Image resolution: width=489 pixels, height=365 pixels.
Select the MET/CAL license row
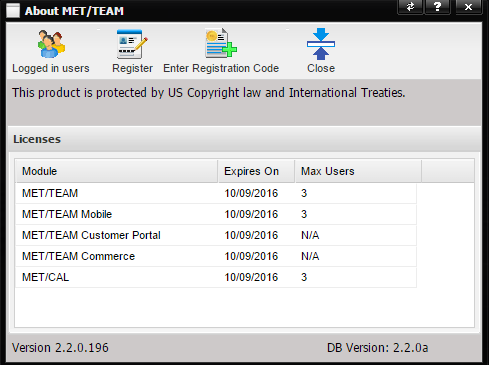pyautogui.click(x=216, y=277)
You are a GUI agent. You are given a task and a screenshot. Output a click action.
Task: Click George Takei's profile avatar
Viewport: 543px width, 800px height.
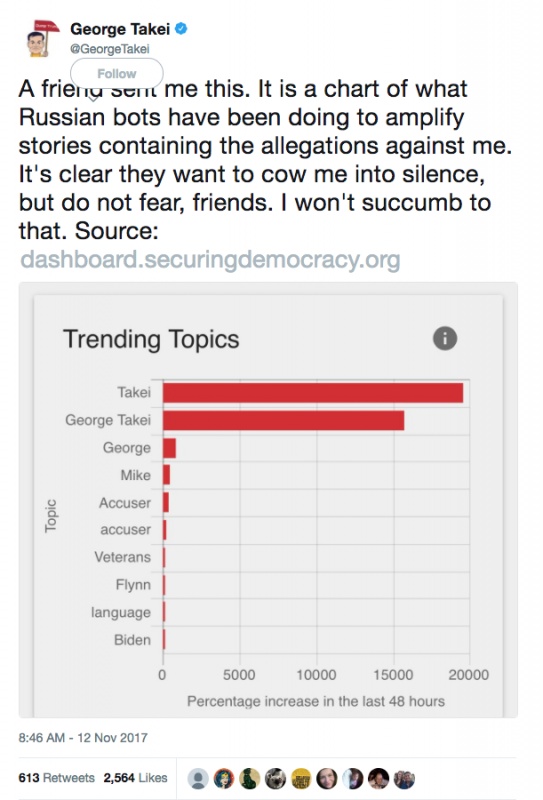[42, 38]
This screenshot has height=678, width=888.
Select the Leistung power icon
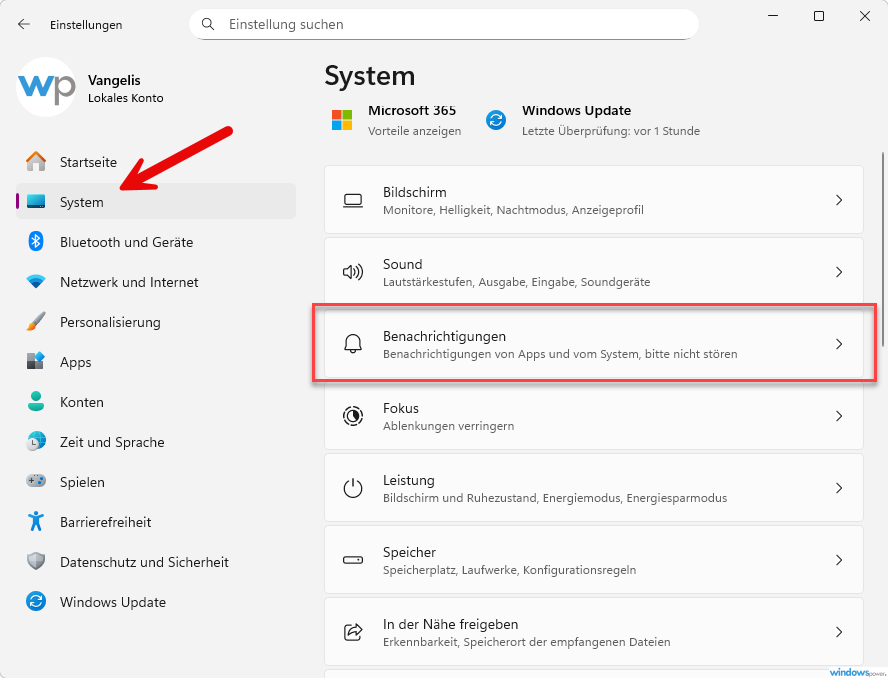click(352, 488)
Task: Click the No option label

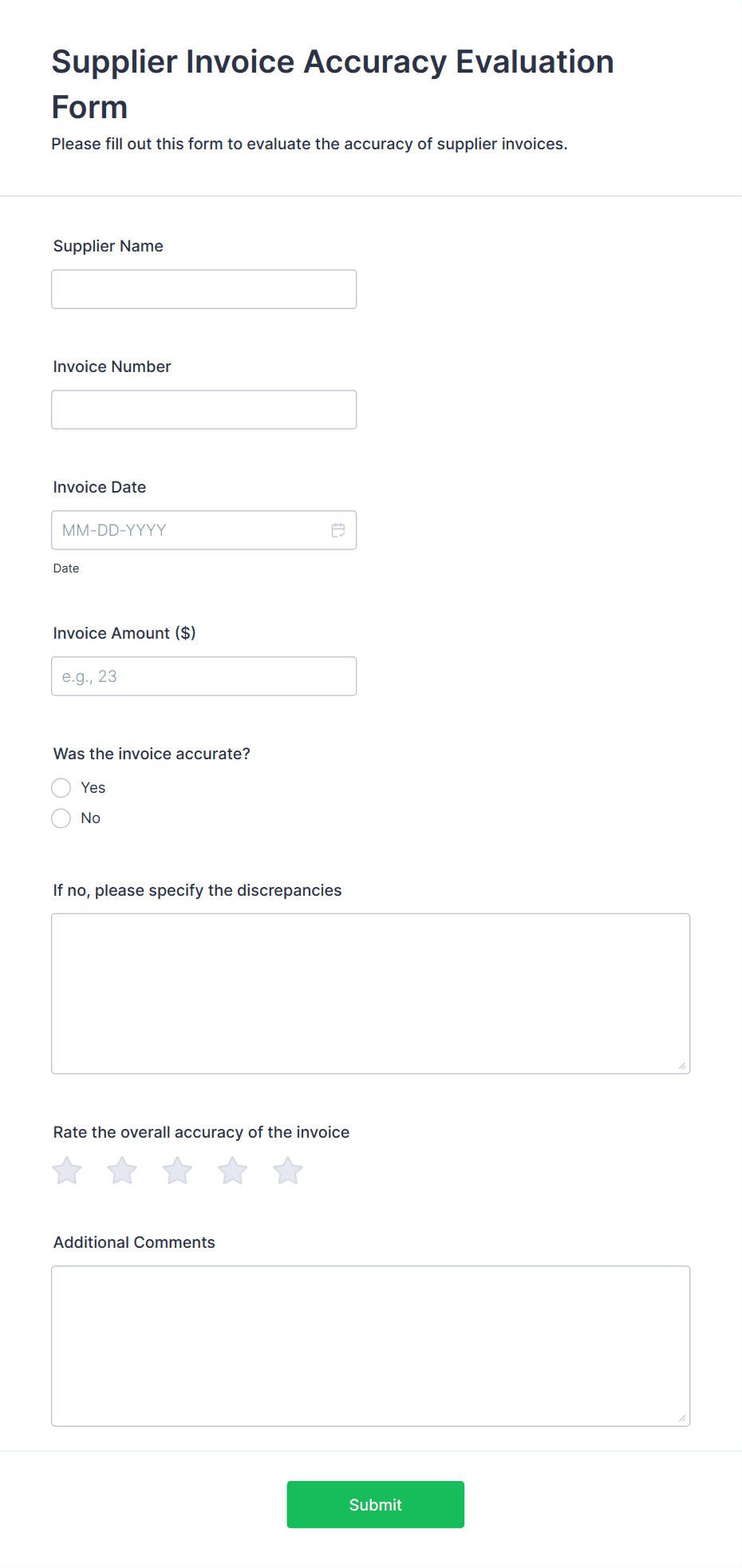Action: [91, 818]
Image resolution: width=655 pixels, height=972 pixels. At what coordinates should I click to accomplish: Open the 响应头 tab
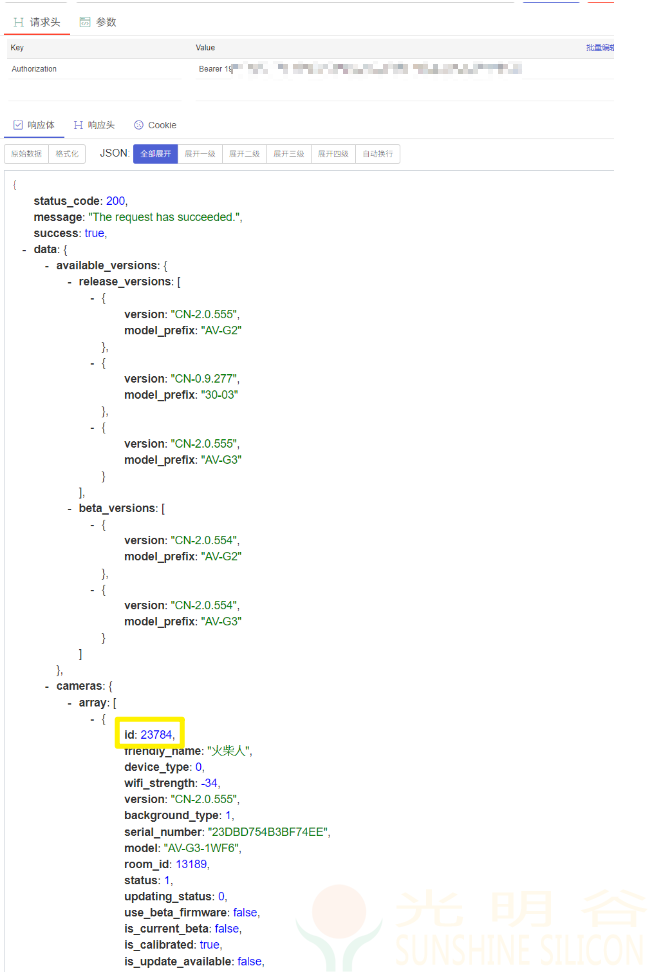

About this exercise => Everything from the line that contains "You are a GUI" through the final line of the material should be returned exactly, except the pictures.

The answer =>
You are a GUI agent. You are given a task and a screenshot. Output a click action.
Task: Click George Takei's profile avatar
Viewport: 543px width, 800px height.
[42, 38]
This screenshot has height=678, width=888.
Select the Leistung power icon
click(352, 488)
Task: Click the No option label

Action: [91, 818]
Image resolution: width=655 pixels, height=972 pixels. At what coordinates should I click to accomplish: Open the 响应头 tab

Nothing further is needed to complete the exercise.